Litigators may enlist many strategies during settlement negotiations: anchoring, framing, indifference, aggression, to name a few; but the samurai negotiator understands that honesty and integrity are perhaps the two most powerful tools available to him. He recognizes the truth of the Japanese proverb, which states, “Darkness reigns at the foot of the lighthouse.” Honesty can provide the light that engenders trust; trust will beget understanding; and understanding most often results in the resolution of a dispute, not because either side concedes it is wrong, but because of enlightened self-interest. Honesty also protects the negotiator who may be tempted to blur the line between “puffing” and deceit during negotiations. “ Indeed, cases from twenty-eight states hold that '[a]n attorney can be liable to a non client, even an adversary in litigation, for fraud or deceit.' " Shafer v. Berger Kahn, et.al. (2003) 107 Cal. App. 4th 54. 

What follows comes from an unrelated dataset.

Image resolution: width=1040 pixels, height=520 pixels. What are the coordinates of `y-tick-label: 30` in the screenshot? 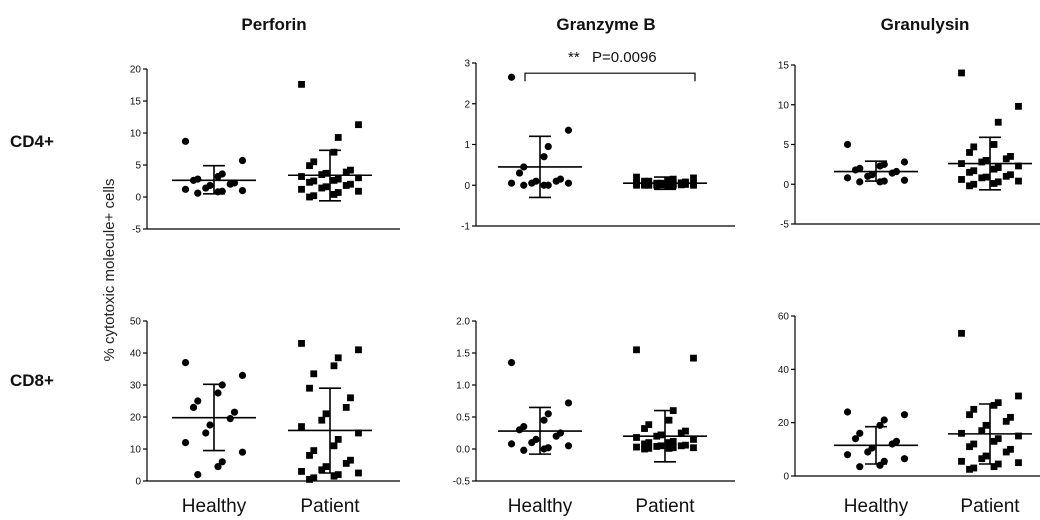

                                                            VI. LOYALTY

Hojo Shigetoki was a samurai warrior of the Kamakura period of the 13th Century. His writings influenced generations of samurai who followed him. He said this about loyalty: “When one is serving officially or in the master's court, he should not think of a hundred or a thousand people, but should consider only the importance of the master.” Of course attorneys have the highest ethical obligations to their clients. Occasionally, however, clients may call into question the motivation of their attorneys during negotiations. In a recent case that cast into question the breadth of the mediation privilege in California, a client sued his lawyer for malpractice on the basis that the attorney forced him to settle the case. Cassell v. Superior Court, Cal App 4th 2009/B215215. The samurai negotiator always places the interests of his client ahead of all other considerations.


                                                            VII. COURAGE

Some trial lawyers feel that settlement negotiations are for the faint of heart. Samurai negotiators understand this mentality. In fact they know there are certain cases that must go to trial, and they prepare for that possibility. But they also know that most of the time, lawsuits are resolved through negotiations, so they prepare themselves and their clients accordingly. This takes professional courage. Clients focused on justice do not always appreciate being told that a judge or jury may not agree with them. At the risk of offending or even losing their clients, samurai negotiators fully inform their clients of the realities of the case: that the costs of litigation may outweigh the upside potential of the damage award, that the judge may limit critical evidence, that the jury may not believe the expert witnesses, or any number of things that make ceding control of a case to a tribunal of strangers a very risky proposition. This leads samurai negotiators to engage in settlement negotiations prior to trial as forcefully and effectively as they would prosecute a trial, for they know, as the samurai knew, that “A good sword is the one left in its scabbard.”